Variability of pavement design parameters has always been a concern to pavement designers and highway agencies. A robust pavement design should take into account the variability of the design inputs and its impact on the reliability of the design. In this study, the variability effect of thickness and stiffness of pavement layers was investigated. The variability of these parameters was described by their mean values, standard deviations and probability distribution functions. Monte Carlo Simulation method was utilised to incorporate variability of the design parameters and to construct the probability distribution function of the outputs. KENLAYER software was used to calculate pavement response at predetermined critical locations; pavement reponse was then used to predict pavement performance regarding permanent deformation, bottom-up and top-down fatigue cracking by using the mechanistic empirical pavement design guide (MEPDG) models. A Matlab code was developed to run that analysis and obtain the probability distribution function of pavement performance indicators over time. It was found that the variability of pavement layer thickness and stiffness has a significant impact on pavement performance.

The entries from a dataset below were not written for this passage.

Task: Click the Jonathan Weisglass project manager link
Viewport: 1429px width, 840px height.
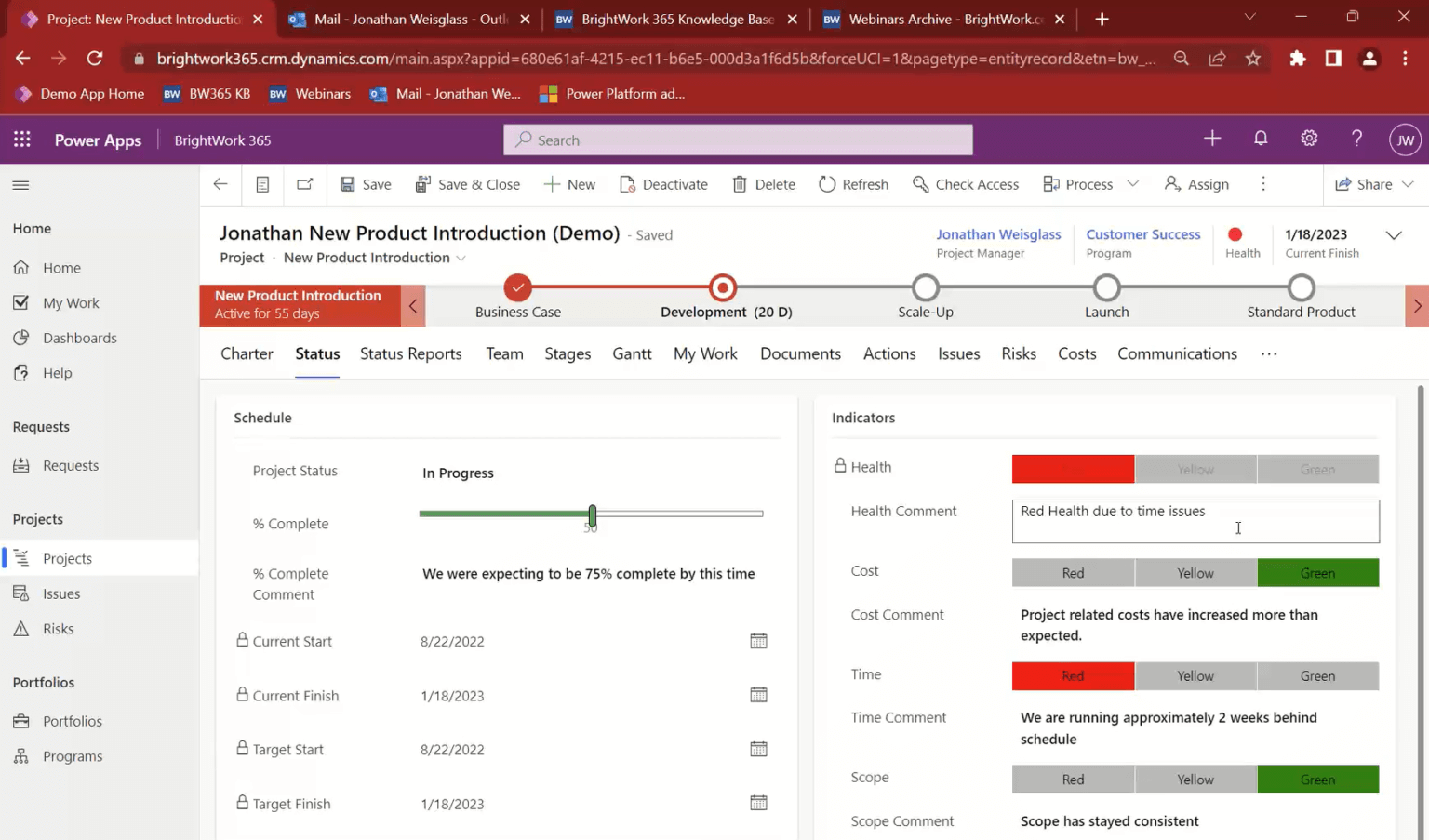Action: tap(998, 234)
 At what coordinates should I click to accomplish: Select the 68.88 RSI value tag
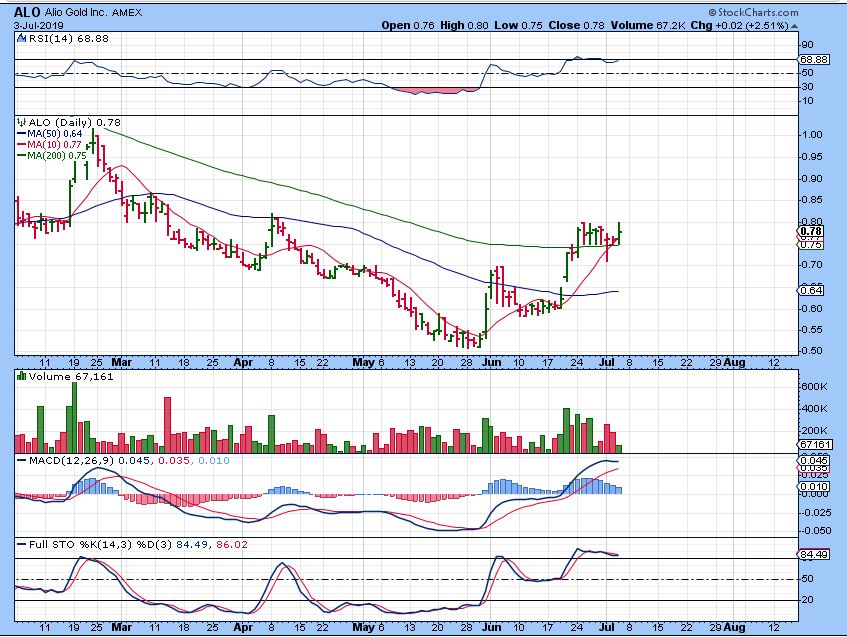(815, 60)
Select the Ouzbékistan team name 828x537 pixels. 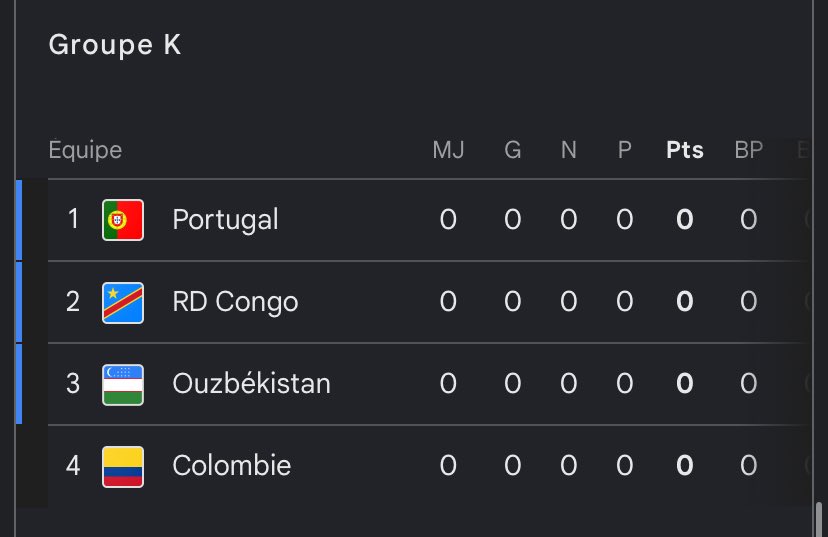point(251,383)

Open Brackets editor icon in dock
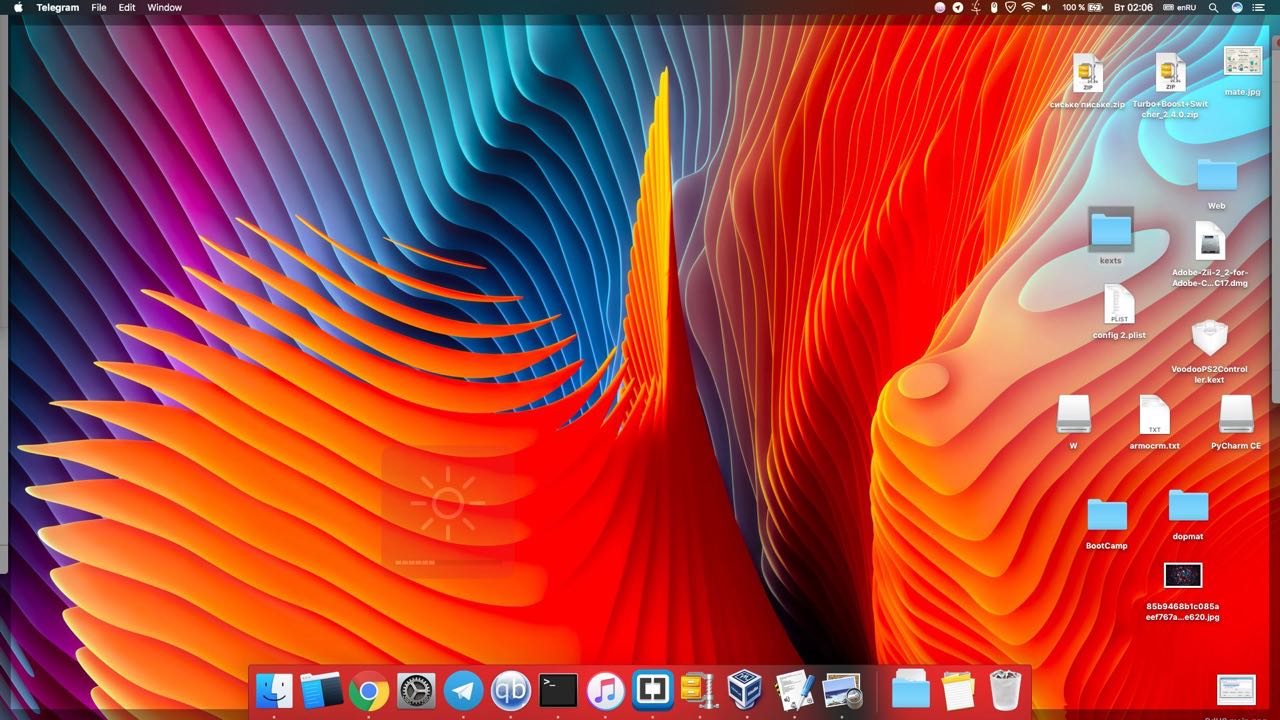click(x=652, y=690)
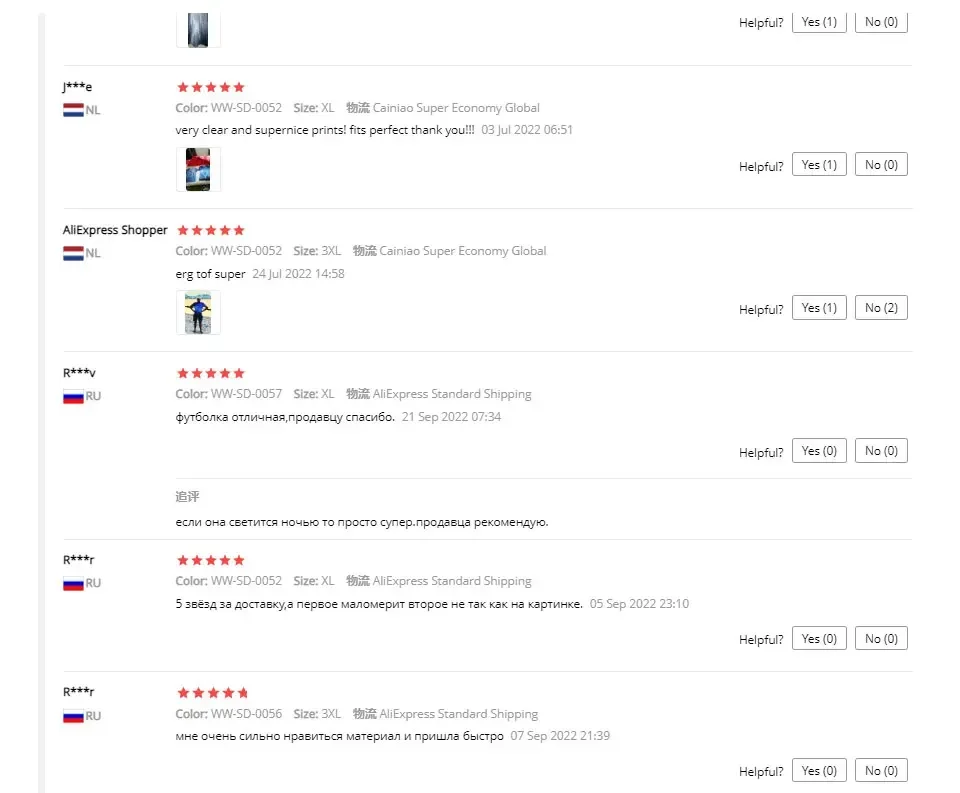This screenshot has width=960, height=793.
Task: Vote No (0) on J***e's review
Action: pyautogui.click(x=881, y=165)
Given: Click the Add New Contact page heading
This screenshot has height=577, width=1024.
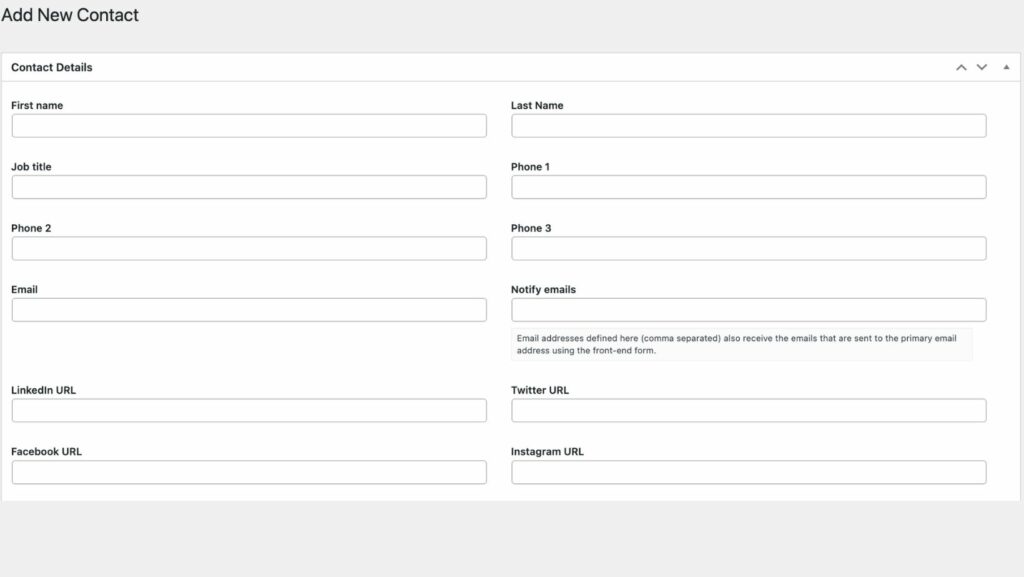Looking at the screenshot, I should 70,15.
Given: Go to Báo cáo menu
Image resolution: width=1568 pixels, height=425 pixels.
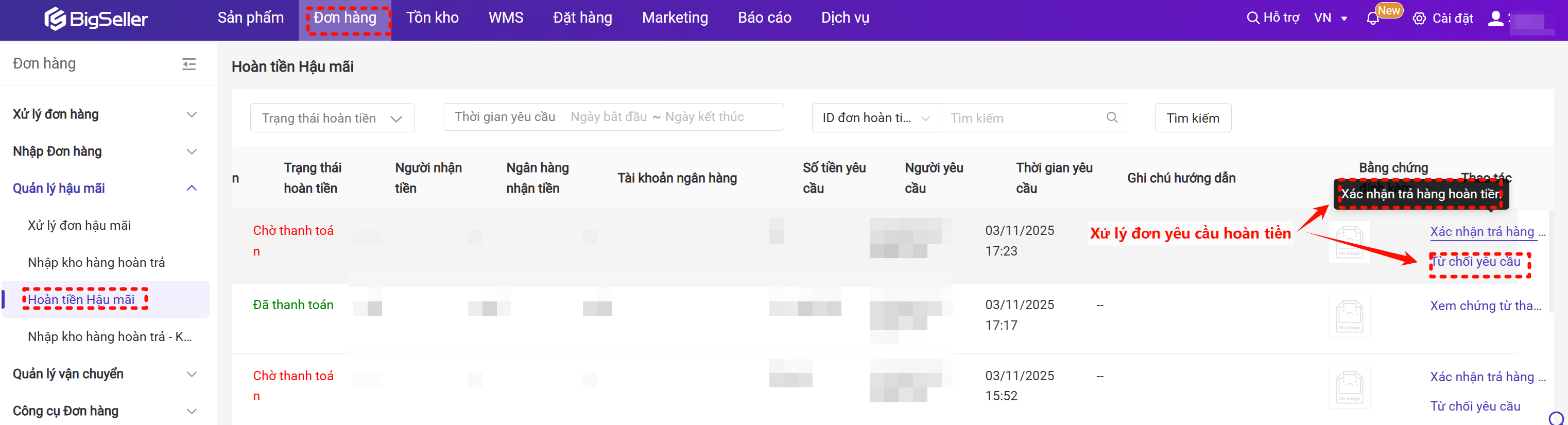Looking at the screenshot, I should click(764, 18).
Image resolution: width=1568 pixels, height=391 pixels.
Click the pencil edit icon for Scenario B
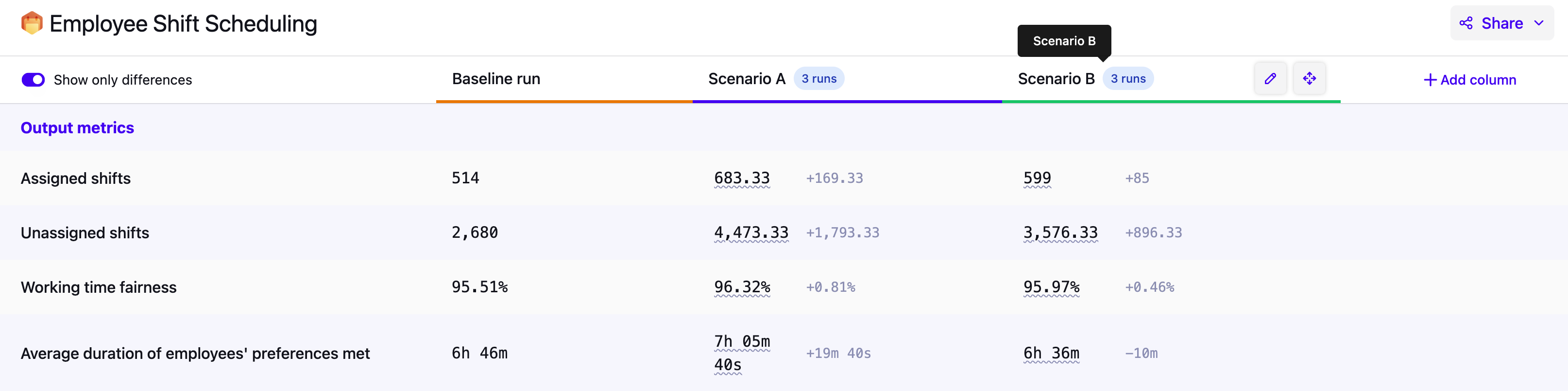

Also, it was found that not only the mean of the predicted performance indicators is increasing over time, but the variance of these indicators is also increasing. This means that pavement condition cannot be described by the mean values of the indicators but by the probability distribution function which can describe pavement condition at any reliability level.

Acknowledgements

The authors would like to acknowledge professor Gordon Airey and Dr Davide Lo Presti from Nottingham Transportation Engineering Centre the University of Nottingham for their scientific support and valuable comments during the development of this study.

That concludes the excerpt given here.